AUFGABENDETAILS: Gib aus der Forumsdiskussion zum GZIPInputStream die Stelle von „Beim Ausführen erhalte“ bis „schonmal jetzt DANKE!“ wortgetreu wieder.

TEXTTEIL:
Beim Ausführen erhalte ich an dem ersten read() schon eine IOException.
Ich weiß, dass es für GZIPInputStream nicht diese read() Methode gibt, doch wie kann ich den code so umbauen, dass ich die read()-Methode benutzen kann??? Also ich würde gerne wissen, wie ich einen GZIPInputStream zu einem normalen Stream umändern kann, welchen ich ohne GZIPOutputStream zu benutzen, gehabt hätte..

Hoffentlich kann mir jemand helfen...

Aber schonmal jetzt DANKE!

MfG MrSandman


----------



## Icewind (19. Feb 2005)

es gibt die methode read in GZipInputStream nur in dieser Variante: read(byte[] buf, int off, int len)

also in deinem fall wäre das: read(b,0,PACKAGESIZE);


----------



## MrSandman (19. Feb 2005)

Okay,

ich glaube ich habe mich etwas falsch ausgedrückt...jedenfalls funzt das mit read(b,0 PACKAGESIZE) nit!

Was ich auch eigentlich wissen wollte, ist wie ich einen GZIPInputStream in einen reinen InputStream umwandeln kann, sodass ich die InputStream Methoden verwenden kann....???

Hat jemand ne Idee.....????


Schonmal Danke!

MrSandman


----------



## Icewind (19. Feb 2005)

hm naja du musst ihn ja nicht umwandeln oder?? kannst ja einfach nur einen InputStream verwenden..


----------

DATENTEIL:
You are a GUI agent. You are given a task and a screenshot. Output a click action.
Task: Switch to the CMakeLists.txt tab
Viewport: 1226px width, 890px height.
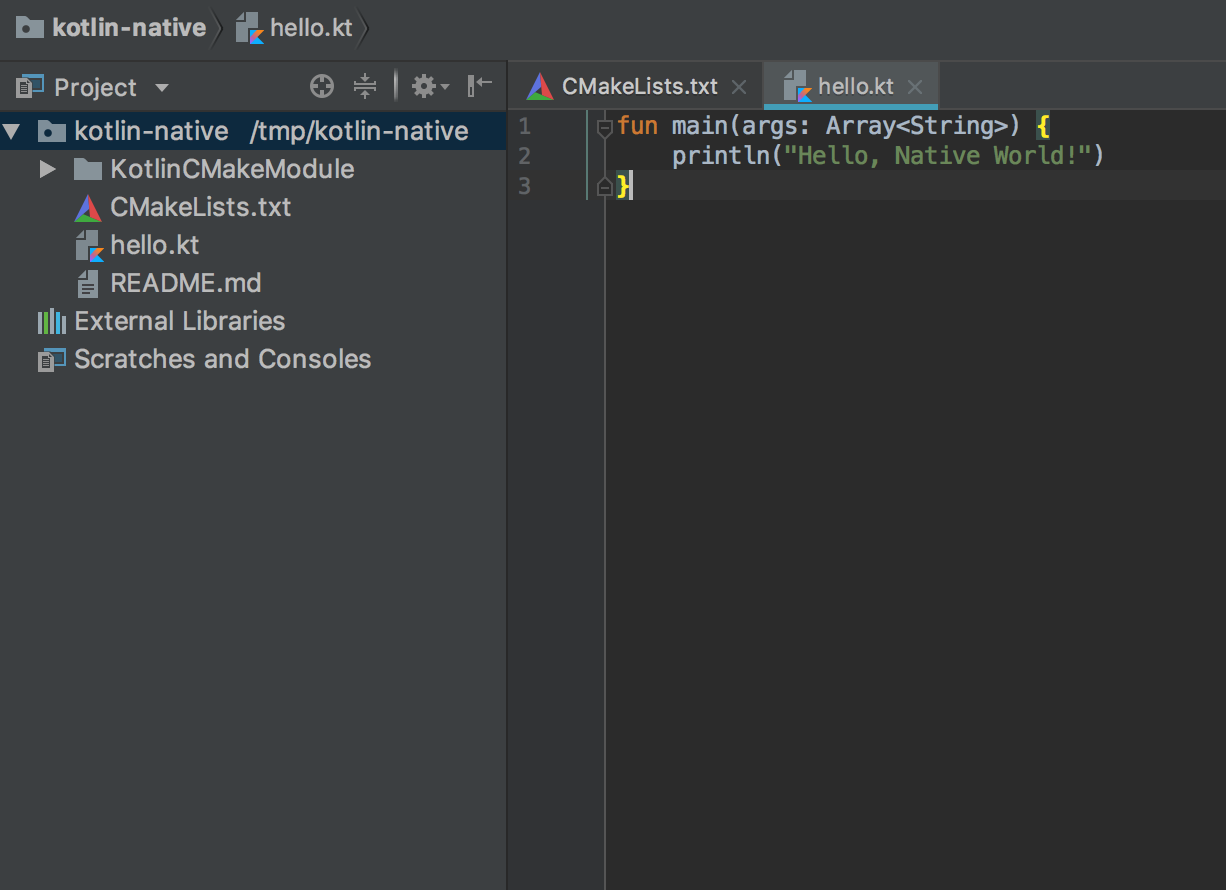coord(638,87)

LÖSUNG:
Beim Ausführen erhalte ich an dem ersten read() schon eine IOException.
Ich weiß, dass es für GZIPInputStream nicht diese read() Methode gibt, doch wie kann ich den code so umbauen, dass ich die read()-Methode benutzen kann??? Also ich würde gerne wissen, wie ich einen GZIPInputStream zu einem normalen Stream umändern kann, welchen ich ohne GZIPOutputStream zu benutzen, gehabt hätte..

Hoffentlich kann mir jemand helfen...

Aber schonmal jetzt DANKE!